With Humvees roaming the streets and residents under "lockdown," the bustling college town of Boston felt like something of a war zone during the manhunt for Dzhokhar Tsarnaev, the alleged marathon bomber. Following the dramatic resolution of that effort with Tsarnaev's arrest Friday evening, media attention immediately turned to a more metaphorical battleground: the legal rights owed Tsarnaev now that he is in custody.
Following his arrest, many assumed that Tsarnaev would be read his rights under Miranda v. Arizona (or "Mirandized"), as we are accustomed to seeing on any half-decent police procedural when the officers inform a suspect that he has "the right to remain silent," the right to an attorney, and so forth. When it became clear that authorities would invoke the so-called public safety exception to Miranda, and not inform the 19-year-old of these rights, many commentators cried foul. And in the resulting fray, what Miranda actually requires has been obscured and misunderstood.
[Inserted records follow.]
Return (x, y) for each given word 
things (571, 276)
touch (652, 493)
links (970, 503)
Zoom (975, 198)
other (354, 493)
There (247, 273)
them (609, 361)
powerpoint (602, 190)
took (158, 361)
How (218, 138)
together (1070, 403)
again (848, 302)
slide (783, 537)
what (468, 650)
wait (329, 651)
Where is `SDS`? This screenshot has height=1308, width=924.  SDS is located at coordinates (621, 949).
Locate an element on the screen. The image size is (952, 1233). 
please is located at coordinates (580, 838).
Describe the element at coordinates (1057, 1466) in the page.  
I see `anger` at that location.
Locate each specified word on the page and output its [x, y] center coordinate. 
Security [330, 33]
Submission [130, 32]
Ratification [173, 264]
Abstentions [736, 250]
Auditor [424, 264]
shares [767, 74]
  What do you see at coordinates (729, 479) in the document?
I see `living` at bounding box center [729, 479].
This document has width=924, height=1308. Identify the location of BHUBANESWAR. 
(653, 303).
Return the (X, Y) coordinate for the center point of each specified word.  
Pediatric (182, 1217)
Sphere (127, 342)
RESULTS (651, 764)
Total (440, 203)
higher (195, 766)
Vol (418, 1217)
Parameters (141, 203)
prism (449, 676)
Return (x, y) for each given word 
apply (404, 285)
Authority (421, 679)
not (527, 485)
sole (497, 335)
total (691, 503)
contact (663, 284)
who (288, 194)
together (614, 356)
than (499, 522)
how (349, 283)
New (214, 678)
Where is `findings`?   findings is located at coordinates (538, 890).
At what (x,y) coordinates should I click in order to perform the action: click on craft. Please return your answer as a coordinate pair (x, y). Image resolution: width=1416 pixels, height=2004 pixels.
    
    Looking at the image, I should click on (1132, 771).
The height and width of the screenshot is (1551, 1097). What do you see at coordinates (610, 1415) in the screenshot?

Anthony D. Romero, the executive director of the ACLU, told the New York Times "that it would be wholly inappropriate and unconstitutional to use [the public-safety exception] to create the case against the suspect." Meanwhile, Republican Senators John McCain, Lindsey Graham, and Kelly Ayotte released a statement approving the decision not to Mirandize Tsarnaev and calling for the Obama Administration to treat the suspected terrorist as an enemy combatant. Graham had even taken to Twitter before Tsarnaev's arrest to push this position.
Here's what much of the media have missed: regardless of whether the public-safety exception applies, the government is not, under the fairest reading of current Supreme Court law, constitutionally obligated to Mirandize Tsarnaev -- or any suspect for that matter. In the furor over the exception and the Republican senators' dubious stance, the media have conflated the issue of (a) whether or not Tsarnaev has a constitutional right to be Mirandized with the issues of (b) whether or not the public-safety exception was properly invoked and (c) whether or not Tsarnaev may be treated as an enemy combatant. The issues are distinct.
Miranda establishes that statements made by a suspect in custody in response to interrogation are not admissible against the defendant in court unless the defendant has been properly Mirandized. Reading Miranda, one would be forgiven for thinking that law-enforcement agents are required to issue the familiar warnings regardless of whether they intend to use the statements in court. The Warren Court in Miranda stated that a suspect in custody "must be warned prior to any questioning that he has the right to remain silent" and so on (emphasis added).
But as with many of the constitutional rights recognized by the Warren Court in the field of criminal procedure, the Supreme Court has chipped away at the Miranda doctrine in subsequent cases. In recent years, pluralities for the Court have clarified that the privilege against self-incrimination (the Fifth Amendment right that Miranda protects) is not violated by mere questioning; rather the right is only violated when, unwarned -- to Mirandize is, in effect, to warn -- statements are admitted at trial.